Àquela hora os portugueses já tinham adormecido no sofá, até porque já se tinham habituado aos gritos histéricos que nos chegavam das bancadas do Arena Amazónia. Os adeptos até gritavam quando não se passava nada de relevante no campo, o que levou muito a gente a pensar que havia um chimpanzé à solta nas bancada. Ninguém os manda ir ver jogos para o meio da selva.
Seja como for, como é que os portugueses, que estavam tão excitados com os jogos do mundial, conseguiram adormecer a meio da partida com os Estados Unidos? É fácil: foi por contágio. Os jogadores começaram a deitar-se e a malta em casa também. Aliás, se o árbitro não apitasse, estou convencido que ainda estávamos todos aqui a dormir no sofá com a televisão ligada e eles também lá todos a roncar no Arena Amazónia.

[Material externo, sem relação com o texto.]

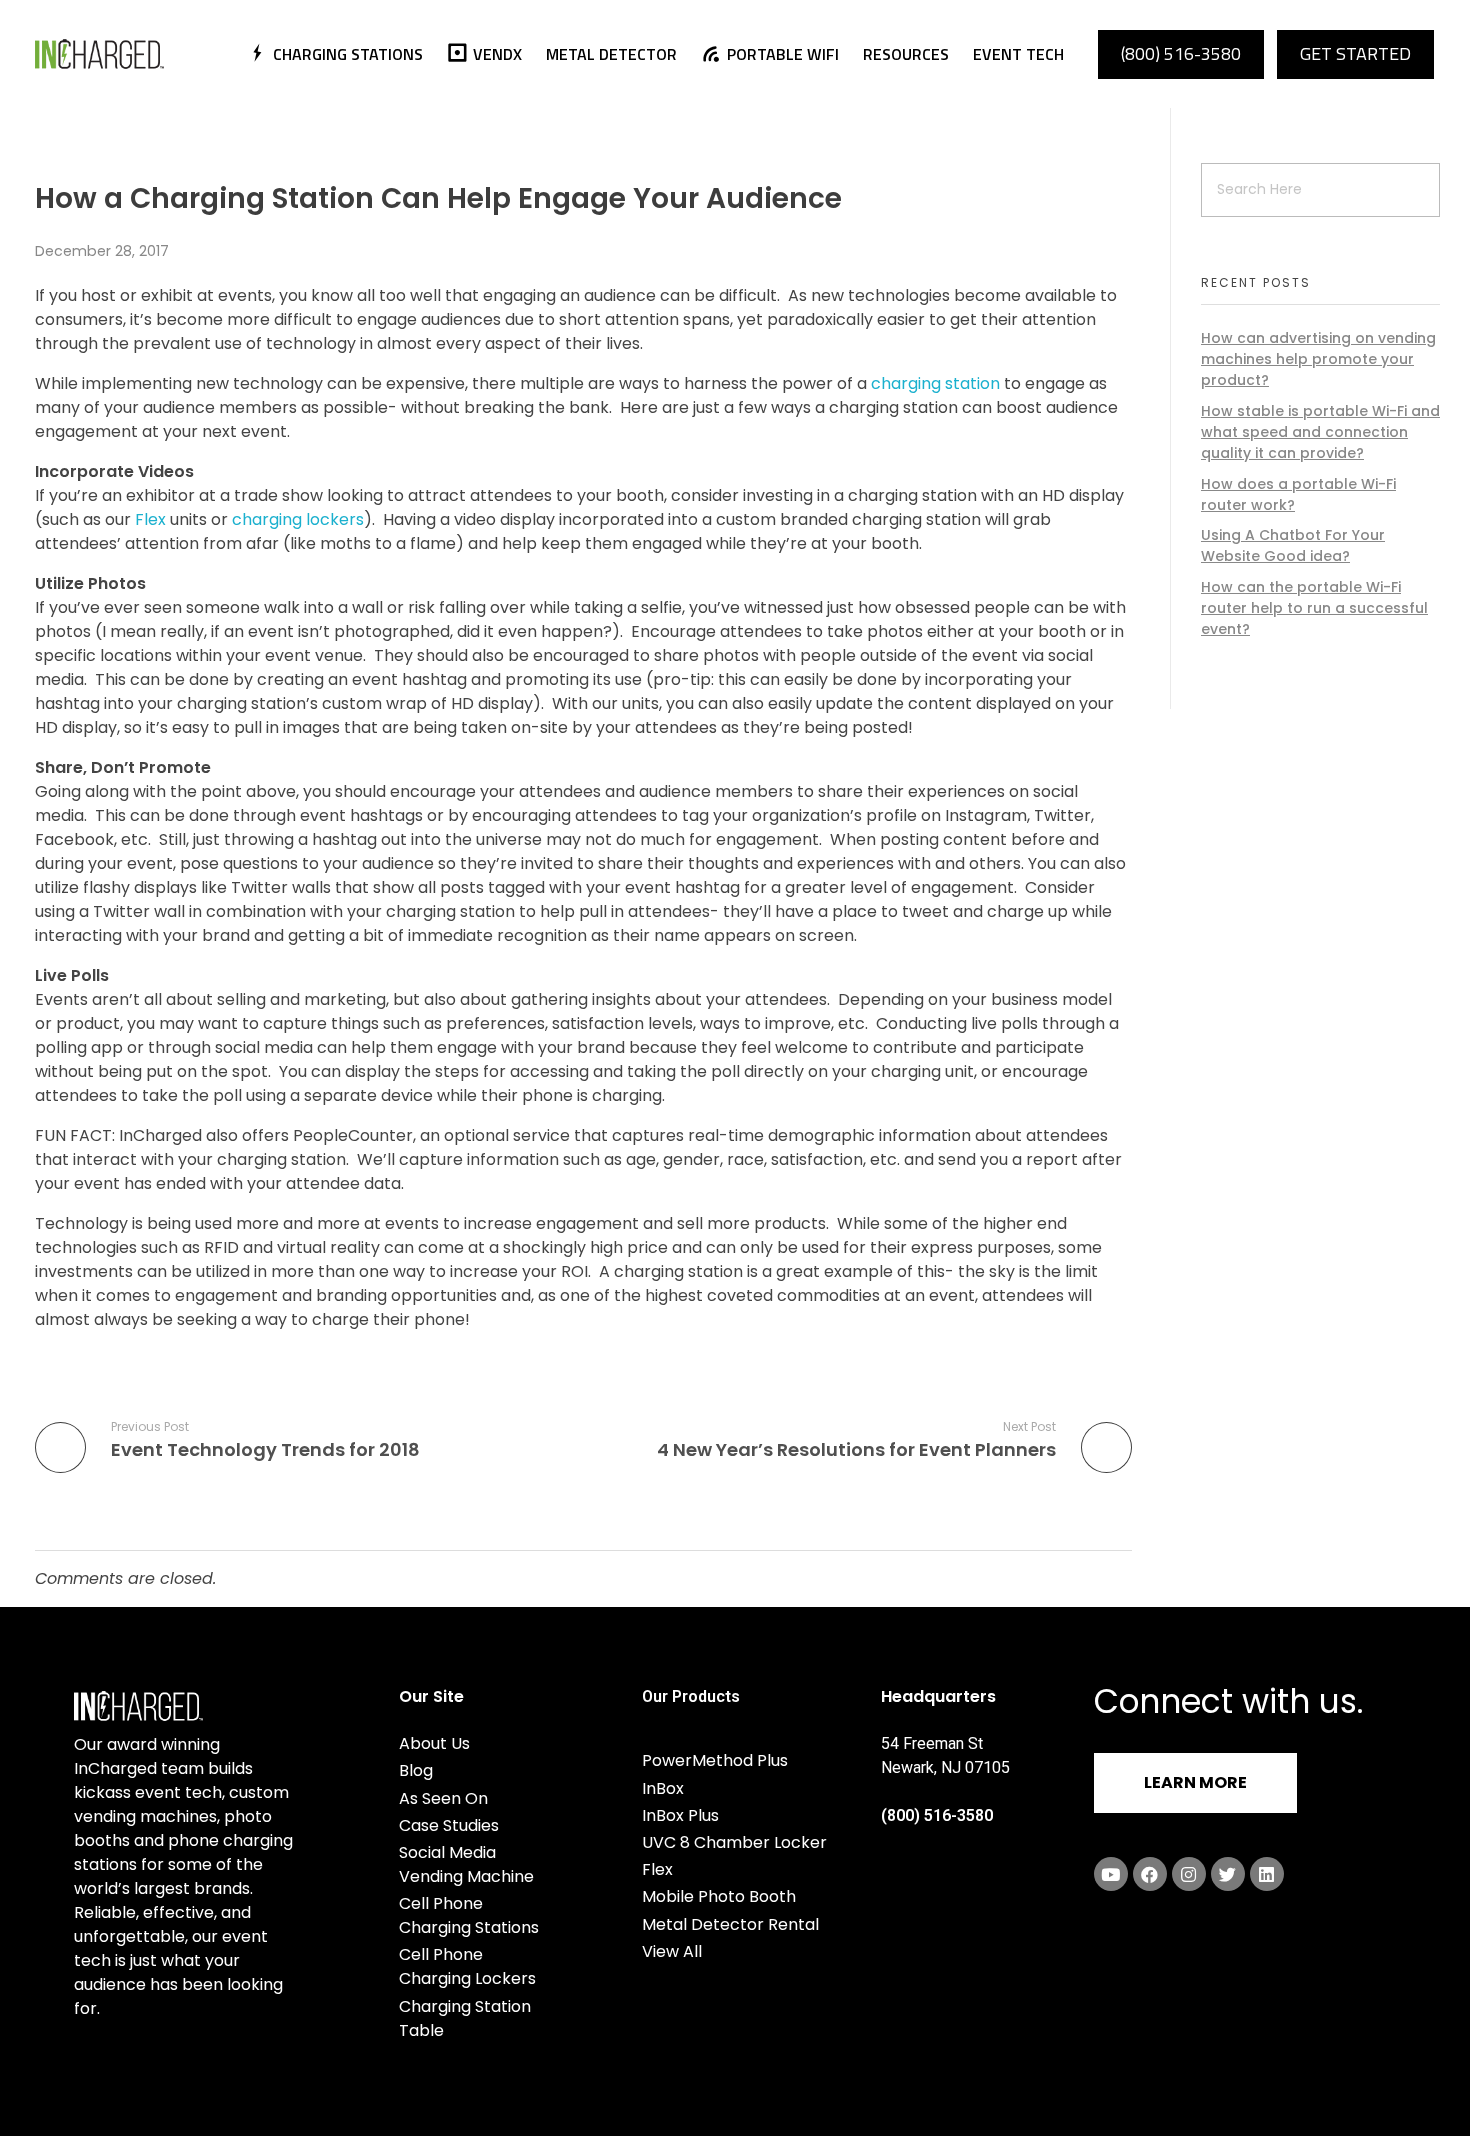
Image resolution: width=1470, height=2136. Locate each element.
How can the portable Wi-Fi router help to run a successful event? (1314, 608)
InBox (663, 1788)
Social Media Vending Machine (466, 1864)
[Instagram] (1189, 1874)
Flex (150, 519)
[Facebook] (1150, 1874)
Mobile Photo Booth (719, 1896)
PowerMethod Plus (715, 1760)
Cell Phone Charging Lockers (467, 1966)
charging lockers (298, 519)
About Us (434, 1743)
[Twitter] (1228, 1874)
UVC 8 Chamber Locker (734, 1842)
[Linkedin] (1267, 1874)
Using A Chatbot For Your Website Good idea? (1293, 545)
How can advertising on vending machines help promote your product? (1318, 359)
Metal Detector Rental (730, 1924)
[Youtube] (1111, 1874)
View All (672, 1951)
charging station (935, 383)
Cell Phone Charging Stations (469, 1915)
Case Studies (449, 1825)
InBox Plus (680, 1815)
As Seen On (443, 1798)
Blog (416, 1770)
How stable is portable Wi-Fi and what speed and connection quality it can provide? (1320, 432)
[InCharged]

E a verdade é que estava tudo resolvido. Estava tudo preparado para uma saída limpa de Portugal do Mundial. Primeiro foi aquela notável derrota com a Alemanha, que garantiu literalmente a passagem da selecção portuguesa para Portugal, na medida em que se o resultado fosse outro e os alemães não gostassem, podiam recusar-se a pagar os bilhetes de avião de regresso e pronto, eles ficavam para sempre no Brasil.
Depois, a derrota com os Estados Unidos também estava no papo, embora mais ligeira, apenas com a vantagem de um golo. Os Estados Unidos não atacaram muito, o que se explica, em boa parte, por sermos um país sem petróleo. Se jorrasse fuel das nossas entranhas, a meio da primeira parte já estávamos a levar vinte golos por segundo e o Arena Amazónia estava reduzido a pó.
Mas como é costume, com as coisas praticamente garantidas, descontraímos e acabámos por sofrer mais um golo de Portugal, que nos permite manter o receio de passar à próxima fase. Foi talvez a primeira vez na história do futebol que um povo celebrou um golo da sua selecção com um murro na mesa. E os portugueses que àquela hora ainda tinham forças, em vez de Gôôôôôôôôôô, gritaram Fôôôôôôôôôôôôôô.
Estava irremediavelmente afastada a hipótese de uma saída limpa para Portugal, que volta assim a estar dependente de ajuda internacional, até para regressar a casa. Não somos senhores nem da nossa selecção. Queremos regressar mas não podemos. E só nos podemos culpar de nós próprios. Sobretudo do Varela.
Por outro lado, temos outra vez aquela situação desagradável aqui dos coisos, aqui do lado. Pois, os coisos. Mais uma vez, devem-se estar todos a rir. É o tal atraso crónico de Portugal em relação a Espanha. Eles já têm aí a selecção deles, longe daquele calor e daquela humidade toda, e nós ainda à procura de um país simpático que tenha a bondade de nos mandar os rapazes para cá.